Please return each record below exactly, with nothing left out.

Start of DATA FOR REVIEW

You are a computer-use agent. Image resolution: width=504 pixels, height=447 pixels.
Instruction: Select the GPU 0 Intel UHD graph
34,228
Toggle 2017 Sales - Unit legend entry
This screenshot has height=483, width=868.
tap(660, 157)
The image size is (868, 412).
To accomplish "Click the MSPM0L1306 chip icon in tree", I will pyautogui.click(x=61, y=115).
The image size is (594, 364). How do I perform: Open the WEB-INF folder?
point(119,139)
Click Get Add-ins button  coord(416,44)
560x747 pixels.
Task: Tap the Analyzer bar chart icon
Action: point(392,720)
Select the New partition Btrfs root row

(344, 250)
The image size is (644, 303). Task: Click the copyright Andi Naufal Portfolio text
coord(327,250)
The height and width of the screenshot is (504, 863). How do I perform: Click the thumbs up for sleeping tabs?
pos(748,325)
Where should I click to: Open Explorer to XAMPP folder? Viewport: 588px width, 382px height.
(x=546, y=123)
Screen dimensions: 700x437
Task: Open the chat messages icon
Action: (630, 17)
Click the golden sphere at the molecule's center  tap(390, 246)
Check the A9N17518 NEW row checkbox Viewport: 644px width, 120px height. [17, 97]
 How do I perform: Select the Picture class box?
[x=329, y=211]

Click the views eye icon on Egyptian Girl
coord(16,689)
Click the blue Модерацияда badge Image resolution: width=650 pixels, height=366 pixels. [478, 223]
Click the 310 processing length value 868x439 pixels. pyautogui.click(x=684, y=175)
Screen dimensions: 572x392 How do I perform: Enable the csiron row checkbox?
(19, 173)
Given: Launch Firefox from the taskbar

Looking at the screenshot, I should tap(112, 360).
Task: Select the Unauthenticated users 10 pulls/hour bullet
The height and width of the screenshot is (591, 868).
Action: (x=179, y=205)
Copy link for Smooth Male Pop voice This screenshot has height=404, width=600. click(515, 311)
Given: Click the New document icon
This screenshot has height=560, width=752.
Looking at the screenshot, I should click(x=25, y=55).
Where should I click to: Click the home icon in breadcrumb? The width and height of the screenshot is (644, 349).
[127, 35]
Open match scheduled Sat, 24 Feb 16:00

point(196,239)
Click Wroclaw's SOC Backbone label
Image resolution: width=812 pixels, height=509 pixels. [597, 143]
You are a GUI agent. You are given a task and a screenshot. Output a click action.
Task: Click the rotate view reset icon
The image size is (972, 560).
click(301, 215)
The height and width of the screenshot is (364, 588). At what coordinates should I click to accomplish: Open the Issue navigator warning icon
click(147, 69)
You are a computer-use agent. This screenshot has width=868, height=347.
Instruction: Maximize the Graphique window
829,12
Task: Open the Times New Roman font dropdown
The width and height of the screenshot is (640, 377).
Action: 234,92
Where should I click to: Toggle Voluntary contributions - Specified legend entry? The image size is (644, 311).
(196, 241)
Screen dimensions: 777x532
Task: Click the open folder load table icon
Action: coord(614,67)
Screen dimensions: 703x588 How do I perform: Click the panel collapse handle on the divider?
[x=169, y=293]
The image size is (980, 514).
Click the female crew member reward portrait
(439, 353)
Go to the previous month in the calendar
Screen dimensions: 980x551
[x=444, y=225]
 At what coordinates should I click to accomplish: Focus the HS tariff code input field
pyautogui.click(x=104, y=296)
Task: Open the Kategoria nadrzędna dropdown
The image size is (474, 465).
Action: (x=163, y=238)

End of DATA FOR REVIEW

> **RESPONSE TO THIS EXERCISE**
You are a computer-use agent. Image resolution: width=504 pixels, height=447 pixels.
Instruction: Select the GPU 0 Intel UHD graph
34,228
Toggle 2017 Sales - Unit legend entry
This screenshot has height=483, width=868.
tap(660, 157)
The image size is (868, 412).
To accomplish "Click the MSPM0L1306 chip icon in tree", I will pyautogui.click(x=61, y=115).
The image size is (594, 364). How do I perform: Open the WEB-INF folder?
point(119,139)
Click Get Add-ins button  coord(416,44)
560x747 pixels.
Task: Tap the Analyzer bar chart icon
Action: point(392,720)
Select the New partition Btrfs root row

(344, 250)
The image size is (644, 303). Task: Click the copyright Andi Naufal Portfolio text
coord(327,250)
The height and width of the screenshot is (504, 863). How do I perform: Click the thumbs up for sleeping tabs?
pos(748,325)
Where should I click to: Open Explorer to XAMPP folder? Viewport: 588px width, 382px height.
(x=546, y=123)
Screen dimensions: 700x437
Task: Open the chat messages icon
Action: (630, 17)
Click the golden sphere at the molecule's center  tap(390, 246)
Check the A9N17518 NEW row checkbox Viewport: 644px width, 120px height. [17, 97]
 How do I perform: Select the Picture class box?
[x=329, y=211]

Click the views eye icon on Egyptian Girl
coord(16,689)
Click the blue Модерацияда badge Image resolution: width=650 pixels, height=366 pixels. [478, 223]
Click the 310 processing length value 868x439 pixels. pyautogui.click(x=684, y=175)
Screen dimensions: 572x392 How do I perform: Enable the csiron row checkbox?
(19, 173)
Given: Launch Firefox from the taskbar

Looking at the screenshot, I should tap(112, 360).
Task: Select the Unauthenticated users 10 pulls/hour bullet
The height and width of the screenshot is (591, 868).
Action: (x=179, y=205)
Copy link for Smooth Male Pop voice This screenshot has height=404, width=600. click(515, 311)
Given: Click the New document icon
This screenshot has height=560, width=752.
Looking at the screenshot, I should click(x=25, y=55).
Where should I click to: Click the home icon in breadcrumb? The width and height of the screenshot is (644, 349).
[127, 35]
Open match scheduled Sat, 24 Feb 16:00

point(196,239)
Click Wroclaw's SOC Backbone label
Image resolution: width=812 pixels, height=509 pixels. [597, 143]
You are a GUI agent. You are given a task and a screenshot. Output a click action.
Task: Click the rotate view reset icon
The image size is (972, 560).
click(301, 215)
The height and width of the screenshot is (364, 588). At what coordinates should I click to accomplish: Open the Issue navigator warning icon
click(147, 69)
You are a computer-use agent. This screenshot has width=868, height=347.
Instruction: Maximize the Graphique window
829,12
Task: Open the Times New Roman font dropdown
The width and height of the screenshot is (640, 377).
Action: 234,92
Where should I click to: Toggle Voluntary contributions - Specified legend entry? The image size is (644, 311).
(196, 241)
Screen dimensions: 777x532
Task: Click the open folder load table icon
Action: coord(614,67)
Screen dimensions: 703x588 How do I perform: Click the panel collapse handle on the divider?
[x=169, y=293]
The image size is (980, 514).
Click the female crew member reward portrait
(439, 353)
Go to the previous month in the calendar
Screen dimensions: 980x551
[x=444, y=225]
 At what coordinates should I click to accomplish: Focus the HS tariff code input field
pyautogui.click(x=104, y=296)
Task: Open the Kategoria nadrzędna dropdown
The image size is (474, 465).
Action: (x=163, y=238)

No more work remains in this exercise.